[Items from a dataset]
= = = =

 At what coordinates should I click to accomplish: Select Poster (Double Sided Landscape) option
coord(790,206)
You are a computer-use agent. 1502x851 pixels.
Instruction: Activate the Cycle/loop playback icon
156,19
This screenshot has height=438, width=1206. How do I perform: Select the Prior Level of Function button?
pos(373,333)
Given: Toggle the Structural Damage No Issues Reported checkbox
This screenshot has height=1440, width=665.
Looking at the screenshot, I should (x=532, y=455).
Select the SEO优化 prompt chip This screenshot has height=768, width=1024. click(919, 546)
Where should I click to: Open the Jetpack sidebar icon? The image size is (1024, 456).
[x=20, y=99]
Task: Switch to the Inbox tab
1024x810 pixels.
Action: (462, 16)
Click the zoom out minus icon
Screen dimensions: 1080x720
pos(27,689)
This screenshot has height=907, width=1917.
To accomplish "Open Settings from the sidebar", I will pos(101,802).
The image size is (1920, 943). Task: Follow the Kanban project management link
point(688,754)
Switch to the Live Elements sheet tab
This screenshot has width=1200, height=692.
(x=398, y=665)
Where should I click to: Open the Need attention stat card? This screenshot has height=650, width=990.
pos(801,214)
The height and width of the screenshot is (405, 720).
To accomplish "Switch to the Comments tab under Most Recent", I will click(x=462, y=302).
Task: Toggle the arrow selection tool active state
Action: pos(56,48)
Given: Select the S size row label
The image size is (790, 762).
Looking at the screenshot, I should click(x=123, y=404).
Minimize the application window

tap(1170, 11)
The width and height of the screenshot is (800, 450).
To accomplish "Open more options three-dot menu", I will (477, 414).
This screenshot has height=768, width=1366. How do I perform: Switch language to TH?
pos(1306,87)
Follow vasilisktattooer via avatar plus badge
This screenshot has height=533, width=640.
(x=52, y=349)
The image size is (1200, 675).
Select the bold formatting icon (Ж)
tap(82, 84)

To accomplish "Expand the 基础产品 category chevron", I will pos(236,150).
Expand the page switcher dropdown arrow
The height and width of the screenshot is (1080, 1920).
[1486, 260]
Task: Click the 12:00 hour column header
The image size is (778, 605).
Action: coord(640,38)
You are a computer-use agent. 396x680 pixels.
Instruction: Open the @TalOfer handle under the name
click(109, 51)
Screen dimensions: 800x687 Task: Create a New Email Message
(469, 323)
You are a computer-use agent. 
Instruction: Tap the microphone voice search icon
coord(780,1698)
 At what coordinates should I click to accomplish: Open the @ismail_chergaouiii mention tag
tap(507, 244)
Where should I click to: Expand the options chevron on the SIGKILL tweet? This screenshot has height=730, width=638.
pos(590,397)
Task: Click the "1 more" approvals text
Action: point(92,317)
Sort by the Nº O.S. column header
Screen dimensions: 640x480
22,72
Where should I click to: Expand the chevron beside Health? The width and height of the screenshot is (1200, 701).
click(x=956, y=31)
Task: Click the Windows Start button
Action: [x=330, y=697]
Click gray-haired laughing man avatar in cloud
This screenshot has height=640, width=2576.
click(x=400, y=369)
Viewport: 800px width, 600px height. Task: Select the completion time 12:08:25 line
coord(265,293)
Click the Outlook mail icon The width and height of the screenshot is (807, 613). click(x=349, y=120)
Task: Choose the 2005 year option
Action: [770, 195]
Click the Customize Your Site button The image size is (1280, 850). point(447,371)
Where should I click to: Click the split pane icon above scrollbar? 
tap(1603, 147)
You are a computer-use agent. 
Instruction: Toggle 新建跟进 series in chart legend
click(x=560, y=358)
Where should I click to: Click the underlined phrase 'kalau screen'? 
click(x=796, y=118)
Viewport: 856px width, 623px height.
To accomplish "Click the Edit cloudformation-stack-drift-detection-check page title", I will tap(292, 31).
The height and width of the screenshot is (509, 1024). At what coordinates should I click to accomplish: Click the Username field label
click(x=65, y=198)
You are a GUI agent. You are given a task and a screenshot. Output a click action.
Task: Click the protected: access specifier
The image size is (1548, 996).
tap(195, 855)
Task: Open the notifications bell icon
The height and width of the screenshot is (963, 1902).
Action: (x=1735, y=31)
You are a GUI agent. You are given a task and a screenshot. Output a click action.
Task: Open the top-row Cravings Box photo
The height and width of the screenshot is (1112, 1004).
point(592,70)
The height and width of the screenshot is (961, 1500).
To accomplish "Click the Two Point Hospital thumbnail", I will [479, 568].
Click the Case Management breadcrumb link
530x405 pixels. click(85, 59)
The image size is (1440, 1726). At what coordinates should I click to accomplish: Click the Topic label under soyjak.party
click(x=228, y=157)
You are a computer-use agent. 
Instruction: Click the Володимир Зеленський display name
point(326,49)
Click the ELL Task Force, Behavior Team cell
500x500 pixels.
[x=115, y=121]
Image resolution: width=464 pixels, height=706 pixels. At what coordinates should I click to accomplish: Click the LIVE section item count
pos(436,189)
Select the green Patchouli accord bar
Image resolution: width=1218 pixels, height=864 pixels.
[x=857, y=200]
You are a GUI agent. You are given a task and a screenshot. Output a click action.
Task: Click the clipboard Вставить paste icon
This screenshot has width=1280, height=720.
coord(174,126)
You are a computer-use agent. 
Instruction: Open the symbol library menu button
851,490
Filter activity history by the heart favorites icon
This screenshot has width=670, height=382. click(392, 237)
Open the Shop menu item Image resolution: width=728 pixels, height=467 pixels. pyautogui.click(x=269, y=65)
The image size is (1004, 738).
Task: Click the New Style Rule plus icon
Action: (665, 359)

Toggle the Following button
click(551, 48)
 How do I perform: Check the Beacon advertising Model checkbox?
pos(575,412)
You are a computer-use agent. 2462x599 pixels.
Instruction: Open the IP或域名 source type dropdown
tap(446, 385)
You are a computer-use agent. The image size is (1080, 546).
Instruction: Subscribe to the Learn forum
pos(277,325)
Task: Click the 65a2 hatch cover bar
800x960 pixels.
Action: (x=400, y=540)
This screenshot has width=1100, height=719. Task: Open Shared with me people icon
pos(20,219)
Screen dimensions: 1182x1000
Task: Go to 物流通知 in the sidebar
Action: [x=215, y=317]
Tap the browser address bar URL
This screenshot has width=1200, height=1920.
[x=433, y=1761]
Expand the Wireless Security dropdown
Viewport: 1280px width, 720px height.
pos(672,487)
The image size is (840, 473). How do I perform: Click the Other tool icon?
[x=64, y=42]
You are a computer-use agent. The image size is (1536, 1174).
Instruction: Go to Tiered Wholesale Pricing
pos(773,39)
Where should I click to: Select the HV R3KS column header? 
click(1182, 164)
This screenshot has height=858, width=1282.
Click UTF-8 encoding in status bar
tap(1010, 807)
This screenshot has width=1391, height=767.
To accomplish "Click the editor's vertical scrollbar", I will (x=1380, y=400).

= = = =

▶ [EXERCISE DETAILS] Starting with the first line above and ending with the line that holds "Select the SEO优化", restate each line word for word and add nothing else.

▶ [TASK RESULT]
 At what coordinates should I click to accomplish: Select Poster (Double Sided Landscape) option
coord(790,206)
You are a computer-use agent. 1502x851 pixels.
Instruction: Activate the Cycle/loop playback icon
156,19
This screenshot has height=438, width=1206. How do I perform: Select the Prior Level of Function button?
pos(373,333)
Given: Toggle the Structural Damage No Issues Reported checkbox
This screenshot has height=1440, width=665.
Looking at the screenshot, I should (x=532, y=455).
Select the SEO优化 prompt chip This screenshot has height=768, width=1024. click(919, 546)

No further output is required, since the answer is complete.